La tradition putschiste brésilienne, ses nombreux succès et ses rares échecs, nous aide à définir des lignes de conduite face à la menace actuelle

On écrit et on dit beaucoup au Brésil aujourd'hui sur la perspective que l'usurpateur du Palais du Planalto répète un coup d'État avant, pendant ou après les élections d'octobre, étant donné la perspective d'une défaite contre Lula. Les spéculations vont de ceux qui n'y voient rien de plus qu'une vantardise, à ceux qui voient la tentative comme réussie d'avance, à ceux qui sont sûrs que l'usurpateur tentera le coup d'État mais ne tiennent pas son succès pour acquis.

Les variantes pour les évaluations incluent la position des commandants militaires, le comportement du bas clergé des Forces armées, les militaires en pyjama, la police militaire de l'État, les clubs de tir, les milices para-policières et le banditisme, en particulier à Rio de Janeiro , et les partisans fanatiques de l'éventuel putschiste.

Comme facteurs de contre-coup d'État, les arguments pointent la popularité du gouvernement en chute libre, le manque de soutien des secteurs du monde des affaires, l'incertitude quant au comportement général des forces armées, l'absence totale de soutien international et une l'apathie possible de la part de vastes segments de la population compte comme une arme à double tranchant, pouvant être un élément favorable ou contraire au coup d'État.
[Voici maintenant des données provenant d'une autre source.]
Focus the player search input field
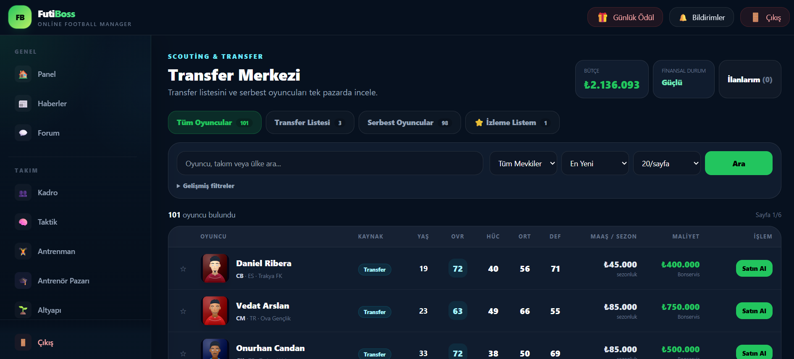Image resolution: width=794 pixels, height=359 pixels. (330, 163)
L'anti-lulisme manifeste des médias courant dominant compte comme un élément en faveur du succès du coup d'État, bien que ce même média fasse preuve de scepticisme et de peur face au monstrueux putschiste qu'il a contribué à créer.
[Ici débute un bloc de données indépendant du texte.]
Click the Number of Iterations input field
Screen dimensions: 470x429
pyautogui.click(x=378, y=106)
Je pense qu'un regard sur notre tradition putschiste, ses nombreux succès et ses quelques échecs, peut nous aider à définir des lignes de comportement face à la menace, même si ces lignes sont différentes, selon les multiples préférences possibles. Je ne promets pas une étude complète, car je ne suis pas historien. J'ai l'intention de revoir ce que j'ai appris en étudiant les coups d'état ou en les vivant en personne et en couleur, ou sur ma propre peau.

Dès que le Brésil s'est retrouvé indépendant le controversé 7 septembre 1822, il y a eu trois grands mouvements de coup d'État au siège de la Cour, Rio de Janeiro. Je me souviens aussi qu'il est possible de discuter si la « candidature » de D. Pedro I était un coup d'État ou non. C'était certainement un « tour de passe-passe » qui maintenait l'Empire qui s'y créait comme une sorte de condominium pour les Bragance. Dans une lettre adressée à son père, datée du 22 septembre 1822, D. Pedro déclare à son père qu'il n'appliquera plus les décrets de – et je cite – « factieuses, horrifiques, machiavéliques, désorganisatrices, hideuses et pestilentielles » de Le Portugal. C'était consommé – disons – le coup d'État de l'Indépendance.

Puis, au milieu de l'énorme confusion politique qui s'est installée dans le pays, il y a eu cette succession majeure de trois coups d'État. La première, en 1823, est classique : Pedro I ordonne à son appareil militaire d'encercler, saisir et fermer le bâtiment de l'Assemblée constituante, et abaisse la Constitution par décret l'année suivante. L'Assemblée, complètement fracturée, sinon fragmentée, n'a pas pu résister, et Pedro I a pu, d'une consultation avec le Conseil d'État puis d'un trait de plume, approuver la première Constitution du pays.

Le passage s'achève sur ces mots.